Abstract

BACKGROUND:

Remodeling of the anterior cruciate ligament (ACL) graft usually takes longer than expected. Gene therapy offers a radical different approach to remodeling of the graft. In this study, the internal ribosome entry site (IRES) sequence was used to construct a new recombinant adenovirus which permits co-expression of transforming growth factor-beta1 (TGFbeta1) and vascular endothelial growth factor 165 (VEGF165) genes (named Ad-VEGF165-IRES-TGFbeta1).

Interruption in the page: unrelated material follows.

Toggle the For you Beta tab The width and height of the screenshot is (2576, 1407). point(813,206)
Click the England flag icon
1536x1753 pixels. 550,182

We investigated the effects of the new adenovirus on the migration of and matrix synthesis by ACL fibroblasts.

METHODS:

Adenoviral vector containing TGFbeta1 and VEGF165 genes was constructed. ACL fibroblasts were obtained from New Zealand white rabbits. After ACL fibroblasts were exposed to Ad-VEGF165-IRES-TGFbeta1, the expression of VEGF165 and TGFbeta1 proteins were assessed by enzyme-linked immunosorbent assay (ELISA) and Western blotting analysis. Bioassay of VEGF165 and TGFbeta1 proteins were assessed by Western blotting analysis. Proliferation and migration of ACL fibroblasts were assessed by in vitro wound closure assay. Gene expression of collagen type I, collagen type III, and fibronectin mRNA among matrix markers were assessed by real-time PCR.

RESULTS:

The results showed the successful construction of a recombinant co-expression adenovirus vector containing TGFbeta1 and VEGF165 genes. Co-expression of TGFbeta1 and VEGF165 can induce relatively rapid and continuous proliferation of ACL fibroblasts and high gene expression of collagen type I, collagen type III, and fibronectin mRNA among matrix markers.

CONCLUSION:

Co-expression of TGFbeta1 and VEGF165 genes has more powerful and efficient effects on the migration of and matrix synthesis by ACL fibroblasts.